Dalam putusannya, Ketua MK Suhartoyo secara tegas menyatakan, “Menyatakan frasa ‘huruf f’ dalam norma Pasal 113 ayat (2) Undang-Undang Nomor 28 Tahun 2014 tentang Hak Cipta (Lembaran Negara Republik Indonesia Tahun 2014 Nomor 266, Tambahan Lembaran Negara Republik Indonesia Nomor 5599) bertentangan dengan Undang-Undang Dasar Negara Republik Indonesia Tahun 1945 dan tidak mempunyai kekuatan hukum mengikat secara bersyarat sepanjang tidak dimaknai ‘dalam penerapan sanksi pidana dilakukan dengan terlebih dahulu menerapkan prinsip restorative justice’.”
Lindungi Kreativitas Seniman, Hindari Kekhawatiran
Hakim konstitusi Enny Nurbaningsih dalam pertimbangannya menjelaskan bahwa penerapan sanksi pidana secara langsung, khususnya terkait pertunjukan karya seni, berpotensi menimbulkan rasa takut dan menghambat kebebasan seniman, musisi, serta pelaku pertunjukan dalam berkarya dan tampil di ruang publik.
“Dalam konteks hak cipta, sanksi pidana hanya akan diterapkan setelah semua upaya penyelesaian mekanisme yang lain, seperti sanksi administratif atau perdata, dinilai tidak memadai atau tidak memberikan penyelesaian,” kata Enny.
Ia melanjutkan, “Terlebih, penerapan sanksi pidana sebagai upaya pertama akan dapat menimbulkan kekhawatiran/ketakutan bagi pengguna ciptaan yang banyak berprofesi sebagai seniman, musisi, dan pelaku pertunjukan, untuk tampil di ruang publik.
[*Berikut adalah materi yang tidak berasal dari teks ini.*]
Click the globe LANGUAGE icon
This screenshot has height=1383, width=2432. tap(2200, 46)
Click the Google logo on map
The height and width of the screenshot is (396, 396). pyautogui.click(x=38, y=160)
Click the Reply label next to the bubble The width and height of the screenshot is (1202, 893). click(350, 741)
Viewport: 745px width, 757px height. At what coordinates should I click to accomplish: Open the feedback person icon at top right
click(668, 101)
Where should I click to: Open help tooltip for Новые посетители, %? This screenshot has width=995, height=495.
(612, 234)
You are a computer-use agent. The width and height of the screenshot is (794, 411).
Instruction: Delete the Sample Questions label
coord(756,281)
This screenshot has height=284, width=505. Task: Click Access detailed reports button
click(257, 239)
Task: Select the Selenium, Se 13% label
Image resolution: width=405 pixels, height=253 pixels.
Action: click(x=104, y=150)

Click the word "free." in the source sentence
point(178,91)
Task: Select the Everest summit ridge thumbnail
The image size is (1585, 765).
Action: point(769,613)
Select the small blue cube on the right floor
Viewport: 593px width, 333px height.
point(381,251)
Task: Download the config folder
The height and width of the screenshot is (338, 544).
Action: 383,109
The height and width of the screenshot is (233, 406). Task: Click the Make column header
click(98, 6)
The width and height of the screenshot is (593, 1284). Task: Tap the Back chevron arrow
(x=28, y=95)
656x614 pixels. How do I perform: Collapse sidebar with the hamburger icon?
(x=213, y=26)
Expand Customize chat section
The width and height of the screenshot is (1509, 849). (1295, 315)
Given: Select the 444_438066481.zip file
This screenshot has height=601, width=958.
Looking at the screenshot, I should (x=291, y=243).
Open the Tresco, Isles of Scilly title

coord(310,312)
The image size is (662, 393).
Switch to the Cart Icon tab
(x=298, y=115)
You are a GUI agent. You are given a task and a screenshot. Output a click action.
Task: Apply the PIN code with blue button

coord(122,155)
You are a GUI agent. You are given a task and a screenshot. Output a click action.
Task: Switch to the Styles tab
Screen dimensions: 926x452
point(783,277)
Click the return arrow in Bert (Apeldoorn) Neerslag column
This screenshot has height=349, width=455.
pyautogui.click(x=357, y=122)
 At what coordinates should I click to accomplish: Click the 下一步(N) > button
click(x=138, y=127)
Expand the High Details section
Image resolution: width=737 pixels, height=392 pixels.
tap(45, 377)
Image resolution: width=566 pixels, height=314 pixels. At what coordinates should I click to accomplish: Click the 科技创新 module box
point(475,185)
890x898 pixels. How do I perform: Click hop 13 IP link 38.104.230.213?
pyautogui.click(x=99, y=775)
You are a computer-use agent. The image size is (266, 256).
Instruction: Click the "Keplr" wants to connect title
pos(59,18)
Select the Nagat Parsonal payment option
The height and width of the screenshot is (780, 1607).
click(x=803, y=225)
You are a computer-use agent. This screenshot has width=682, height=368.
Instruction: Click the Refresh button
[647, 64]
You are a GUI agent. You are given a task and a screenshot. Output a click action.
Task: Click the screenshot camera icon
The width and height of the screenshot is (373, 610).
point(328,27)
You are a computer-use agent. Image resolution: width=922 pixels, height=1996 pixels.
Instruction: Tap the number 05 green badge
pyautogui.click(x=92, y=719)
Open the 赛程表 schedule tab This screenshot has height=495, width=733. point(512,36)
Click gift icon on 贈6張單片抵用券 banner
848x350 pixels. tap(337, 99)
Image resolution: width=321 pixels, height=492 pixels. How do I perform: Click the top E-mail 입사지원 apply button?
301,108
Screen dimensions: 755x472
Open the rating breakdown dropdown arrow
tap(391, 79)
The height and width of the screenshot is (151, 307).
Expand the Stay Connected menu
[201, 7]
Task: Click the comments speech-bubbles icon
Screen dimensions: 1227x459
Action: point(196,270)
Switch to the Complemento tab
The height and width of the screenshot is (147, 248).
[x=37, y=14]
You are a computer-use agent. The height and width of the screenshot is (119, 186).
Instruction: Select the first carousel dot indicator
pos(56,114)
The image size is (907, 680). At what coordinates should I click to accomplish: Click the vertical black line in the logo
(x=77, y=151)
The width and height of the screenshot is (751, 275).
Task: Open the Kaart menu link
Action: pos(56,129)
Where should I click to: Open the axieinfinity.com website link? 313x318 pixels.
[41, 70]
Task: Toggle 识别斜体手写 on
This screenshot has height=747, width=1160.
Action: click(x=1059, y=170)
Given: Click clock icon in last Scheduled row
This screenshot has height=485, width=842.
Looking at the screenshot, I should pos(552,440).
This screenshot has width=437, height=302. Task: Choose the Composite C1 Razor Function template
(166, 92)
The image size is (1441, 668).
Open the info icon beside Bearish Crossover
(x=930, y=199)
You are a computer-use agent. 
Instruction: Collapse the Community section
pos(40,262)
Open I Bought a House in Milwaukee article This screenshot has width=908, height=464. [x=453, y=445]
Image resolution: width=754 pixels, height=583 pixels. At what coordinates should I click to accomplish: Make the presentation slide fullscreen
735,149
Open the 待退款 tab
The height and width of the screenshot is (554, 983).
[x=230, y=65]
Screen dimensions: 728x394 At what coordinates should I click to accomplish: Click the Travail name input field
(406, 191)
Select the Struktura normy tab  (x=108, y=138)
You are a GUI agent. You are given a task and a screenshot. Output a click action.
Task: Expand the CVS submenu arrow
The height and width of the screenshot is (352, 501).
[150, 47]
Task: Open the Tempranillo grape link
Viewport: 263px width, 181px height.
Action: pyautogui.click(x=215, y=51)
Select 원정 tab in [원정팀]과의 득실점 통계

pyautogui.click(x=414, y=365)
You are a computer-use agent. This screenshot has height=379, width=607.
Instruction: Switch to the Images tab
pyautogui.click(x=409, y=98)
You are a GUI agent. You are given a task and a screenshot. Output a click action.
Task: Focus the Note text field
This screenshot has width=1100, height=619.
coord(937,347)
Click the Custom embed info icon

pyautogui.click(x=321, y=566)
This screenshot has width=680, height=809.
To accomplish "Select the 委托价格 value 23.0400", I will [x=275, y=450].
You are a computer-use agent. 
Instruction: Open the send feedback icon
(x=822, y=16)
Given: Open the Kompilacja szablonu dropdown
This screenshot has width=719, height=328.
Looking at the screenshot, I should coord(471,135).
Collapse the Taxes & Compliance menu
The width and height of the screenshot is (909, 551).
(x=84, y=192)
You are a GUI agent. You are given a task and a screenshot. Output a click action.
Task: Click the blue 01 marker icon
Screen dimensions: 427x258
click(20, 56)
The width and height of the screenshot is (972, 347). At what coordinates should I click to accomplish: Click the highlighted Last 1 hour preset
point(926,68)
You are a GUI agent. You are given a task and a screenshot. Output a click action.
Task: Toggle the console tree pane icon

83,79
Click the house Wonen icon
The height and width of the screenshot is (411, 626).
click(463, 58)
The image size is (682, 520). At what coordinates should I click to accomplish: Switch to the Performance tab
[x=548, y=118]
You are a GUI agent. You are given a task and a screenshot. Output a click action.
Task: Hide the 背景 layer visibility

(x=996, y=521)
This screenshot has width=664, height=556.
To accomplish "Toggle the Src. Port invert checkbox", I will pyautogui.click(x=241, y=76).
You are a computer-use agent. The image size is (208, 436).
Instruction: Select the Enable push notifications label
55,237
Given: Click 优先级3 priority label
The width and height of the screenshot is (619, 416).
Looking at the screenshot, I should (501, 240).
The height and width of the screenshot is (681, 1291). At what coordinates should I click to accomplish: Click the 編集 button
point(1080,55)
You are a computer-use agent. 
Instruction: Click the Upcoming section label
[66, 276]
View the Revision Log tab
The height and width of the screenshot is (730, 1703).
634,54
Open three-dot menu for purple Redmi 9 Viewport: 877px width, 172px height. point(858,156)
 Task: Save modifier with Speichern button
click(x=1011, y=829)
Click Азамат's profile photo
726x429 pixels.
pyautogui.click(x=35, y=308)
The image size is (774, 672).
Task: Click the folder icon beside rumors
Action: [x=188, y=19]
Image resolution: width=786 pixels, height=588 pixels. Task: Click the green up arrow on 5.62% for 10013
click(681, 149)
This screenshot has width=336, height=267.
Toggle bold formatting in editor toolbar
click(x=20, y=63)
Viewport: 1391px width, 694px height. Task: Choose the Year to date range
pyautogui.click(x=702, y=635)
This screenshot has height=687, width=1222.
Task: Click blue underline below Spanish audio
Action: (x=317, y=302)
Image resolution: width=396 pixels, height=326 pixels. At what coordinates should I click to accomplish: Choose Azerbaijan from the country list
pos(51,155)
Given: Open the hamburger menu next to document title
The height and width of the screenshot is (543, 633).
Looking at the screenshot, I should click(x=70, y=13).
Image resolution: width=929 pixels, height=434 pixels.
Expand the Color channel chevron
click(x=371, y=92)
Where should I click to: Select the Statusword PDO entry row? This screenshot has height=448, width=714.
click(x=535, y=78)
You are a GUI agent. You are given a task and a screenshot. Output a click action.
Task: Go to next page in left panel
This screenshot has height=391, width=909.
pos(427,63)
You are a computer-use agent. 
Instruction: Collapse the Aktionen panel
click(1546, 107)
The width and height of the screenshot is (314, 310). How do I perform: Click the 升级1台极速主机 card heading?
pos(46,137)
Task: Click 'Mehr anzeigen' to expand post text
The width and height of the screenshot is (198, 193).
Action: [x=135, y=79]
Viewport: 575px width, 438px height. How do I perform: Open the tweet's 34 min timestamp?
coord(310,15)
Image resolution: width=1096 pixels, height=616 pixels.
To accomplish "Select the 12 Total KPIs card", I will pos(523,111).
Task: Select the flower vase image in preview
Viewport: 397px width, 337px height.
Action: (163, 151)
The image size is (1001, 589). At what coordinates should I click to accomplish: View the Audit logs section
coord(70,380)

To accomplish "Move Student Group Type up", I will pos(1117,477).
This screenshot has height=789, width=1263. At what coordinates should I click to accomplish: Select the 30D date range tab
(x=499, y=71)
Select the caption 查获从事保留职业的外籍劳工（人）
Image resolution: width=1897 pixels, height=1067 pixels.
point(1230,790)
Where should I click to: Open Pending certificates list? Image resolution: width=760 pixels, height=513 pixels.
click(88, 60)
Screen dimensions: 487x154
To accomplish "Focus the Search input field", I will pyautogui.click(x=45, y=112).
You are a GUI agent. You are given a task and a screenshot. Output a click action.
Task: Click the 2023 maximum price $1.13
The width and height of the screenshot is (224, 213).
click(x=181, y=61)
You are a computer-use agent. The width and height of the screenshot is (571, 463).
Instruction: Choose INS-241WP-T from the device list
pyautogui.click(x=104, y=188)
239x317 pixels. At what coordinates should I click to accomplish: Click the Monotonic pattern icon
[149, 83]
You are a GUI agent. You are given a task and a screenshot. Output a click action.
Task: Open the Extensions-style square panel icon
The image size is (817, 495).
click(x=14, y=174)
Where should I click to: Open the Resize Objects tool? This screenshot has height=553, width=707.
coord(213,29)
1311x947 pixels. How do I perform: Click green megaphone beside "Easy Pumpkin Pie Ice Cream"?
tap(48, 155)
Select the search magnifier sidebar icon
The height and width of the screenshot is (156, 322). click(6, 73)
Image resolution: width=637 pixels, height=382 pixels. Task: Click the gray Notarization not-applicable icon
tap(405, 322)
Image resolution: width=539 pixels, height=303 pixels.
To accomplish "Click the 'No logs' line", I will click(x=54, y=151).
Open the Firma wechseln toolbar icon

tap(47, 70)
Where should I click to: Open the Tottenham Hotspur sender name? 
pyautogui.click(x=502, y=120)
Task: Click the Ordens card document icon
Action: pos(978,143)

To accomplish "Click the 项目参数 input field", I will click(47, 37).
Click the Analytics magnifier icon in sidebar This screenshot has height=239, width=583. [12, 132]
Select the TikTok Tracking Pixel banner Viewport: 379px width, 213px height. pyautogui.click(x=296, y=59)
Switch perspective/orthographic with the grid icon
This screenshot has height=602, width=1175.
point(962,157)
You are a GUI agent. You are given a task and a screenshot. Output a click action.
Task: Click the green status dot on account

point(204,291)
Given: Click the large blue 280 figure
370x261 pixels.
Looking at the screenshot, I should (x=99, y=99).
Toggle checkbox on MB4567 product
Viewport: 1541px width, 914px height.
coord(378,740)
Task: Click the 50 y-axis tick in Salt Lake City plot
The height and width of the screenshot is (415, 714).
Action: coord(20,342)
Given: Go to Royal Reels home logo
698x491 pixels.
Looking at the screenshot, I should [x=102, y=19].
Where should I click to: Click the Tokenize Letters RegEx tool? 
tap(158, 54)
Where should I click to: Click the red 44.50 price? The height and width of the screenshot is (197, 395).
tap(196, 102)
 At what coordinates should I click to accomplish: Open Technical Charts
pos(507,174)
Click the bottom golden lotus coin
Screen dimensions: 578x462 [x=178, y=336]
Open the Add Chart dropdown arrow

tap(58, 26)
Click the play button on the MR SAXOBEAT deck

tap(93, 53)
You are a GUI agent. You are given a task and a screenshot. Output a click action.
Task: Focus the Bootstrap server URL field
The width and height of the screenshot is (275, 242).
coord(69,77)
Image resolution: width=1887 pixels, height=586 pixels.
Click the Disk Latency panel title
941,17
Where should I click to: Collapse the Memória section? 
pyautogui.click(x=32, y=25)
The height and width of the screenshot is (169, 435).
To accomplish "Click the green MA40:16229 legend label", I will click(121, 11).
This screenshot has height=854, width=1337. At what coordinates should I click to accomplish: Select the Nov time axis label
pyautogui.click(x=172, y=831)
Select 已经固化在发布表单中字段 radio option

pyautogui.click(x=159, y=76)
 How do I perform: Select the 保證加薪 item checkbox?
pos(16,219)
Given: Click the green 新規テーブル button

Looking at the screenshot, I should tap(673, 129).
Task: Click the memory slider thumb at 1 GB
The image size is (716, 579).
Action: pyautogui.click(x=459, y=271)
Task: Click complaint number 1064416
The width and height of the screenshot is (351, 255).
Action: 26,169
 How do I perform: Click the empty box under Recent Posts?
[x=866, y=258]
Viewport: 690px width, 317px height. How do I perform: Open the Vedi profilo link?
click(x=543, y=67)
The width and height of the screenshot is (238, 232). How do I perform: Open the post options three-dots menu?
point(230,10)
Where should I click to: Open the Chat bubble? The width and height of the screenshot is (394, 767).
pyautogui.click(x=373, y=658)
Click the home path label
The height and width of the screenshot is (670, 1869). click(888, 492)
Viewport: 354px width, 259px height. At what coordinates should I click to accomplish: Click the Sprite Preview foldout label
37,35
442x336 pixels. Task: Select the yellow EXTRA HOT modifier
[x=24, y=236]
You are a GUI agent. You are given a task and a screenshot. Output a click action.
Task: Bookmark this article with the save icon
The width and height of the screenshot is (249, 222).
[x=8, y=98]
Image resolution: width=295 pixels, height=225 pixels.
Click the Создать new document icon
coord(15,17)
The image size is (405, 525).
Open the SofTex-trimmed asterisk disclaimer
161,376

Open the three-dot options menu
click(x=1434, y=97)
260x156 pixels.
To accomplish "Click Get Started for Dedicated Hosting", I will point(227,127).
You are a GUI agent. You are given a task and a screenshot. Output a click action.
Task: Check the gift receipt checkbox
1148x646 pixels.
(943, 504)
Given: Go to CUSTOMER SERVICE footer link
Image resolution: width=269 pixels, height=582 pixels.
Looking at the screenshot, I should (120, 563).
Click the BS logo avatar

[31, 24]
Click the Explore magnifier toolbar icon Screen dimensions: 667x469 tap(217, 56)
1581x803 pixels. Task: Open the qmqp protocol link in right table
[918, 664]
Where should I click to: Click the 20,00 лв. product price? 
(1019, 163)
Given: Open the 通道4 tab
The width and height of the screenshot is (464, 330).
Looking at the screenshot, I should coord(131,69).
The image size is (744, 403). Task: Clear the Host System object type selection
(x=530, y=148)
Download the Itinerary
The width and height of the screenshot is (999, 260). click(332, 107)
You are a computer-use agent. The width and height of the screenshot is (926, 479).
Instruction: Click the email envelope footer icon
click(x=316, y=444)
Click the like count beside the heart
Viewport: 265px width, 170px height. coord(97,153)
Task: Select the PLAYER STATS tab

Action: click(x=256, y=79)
Hal tersebut berpengaruh pula pada ekosistem seni dan budaya, yaitu kreativitas mereka dalam mengekspresikan dan menampilkan suatu karya.”
Enny menambahkan, Pasal 113 ayat (2) merupakan norma sekunder yang mengikuti norma primer Pasal 9 ayat (1) UU Hak Cipta, yang mengatur hak ekonomi pencipta. Ketentuan pidana ini dimaksudkan untuk melindungi penggunaan ciptaan secara komersial tanpa izin.
Namun, Mahkamah menekankan bahwa pelanggaran hak ekonomi pencipta atau pemegang hak cipta pada hakikatnya menimbulkan kerugian yang bersifat ekonomi dan multiaspek. Oleh karena itu, penyelesaiannya tidak seharusnya langsung menggunakan mekanisme sanksi pidana.
“Pelanggaran hak ekonomi pencipta atau pemegang hak cipta karena menggunakan ciptaan secara komersial tanpa izin pencipta atau pemegang hak cipta, haruslah mengedepankan sanksi administratif dan mekanisme keperdataan, dibandingkan sanksi pidana,” tegasnya.
Mahkamah juga mengingatkan adanya fleksibilitas dalam Pasal 23 ayat (5) UU Hak Cipta, yang memungkinkan penggunaan ciptaan dalam pertunjukan komersial tanpa izin langsung, asalkan royalti dibayarkan melalui Lembaga Manajemen Kolektif (LMK). Fleksibilitas ini, menurut MK, harus diiringi dengan penyelesaian sengketa yang melindungi semua pihak.
“Misalnya, dengan penyelesaian ganti rugi secara administratif atau perdata melalui pembayaran kepada LMK, sehingga mekanisme penegakan sanksi pidana menjadi pilihan terakhir (ultimum remidium). Hal tersebut menjadi pedoman dan harus dilaksanakan oleh aparat penegak hukum dalam penegakan hukum hak cipta,” jelas Enny.
MK menegaskan bahwa prinsip ultimum remedium ini tidak hanya berlaku untuk pelanggaran hak ekonomi pencipta dalam pertunjukan ciptaan (Pasal 9 ayat (1) huruf f), tetapi juga untuk pelanggaran lainnya yang berkaitan dengan penggunaan ciptaan secara komersial.
“Jikapun mediasi dan langkah nonlitigasi lainnya telah ditempuh namun tidak ada penyelesaian, maka didahulukan sanksi administratif sebelum pemberlakuan sanksi pidana,” pungkas Enny.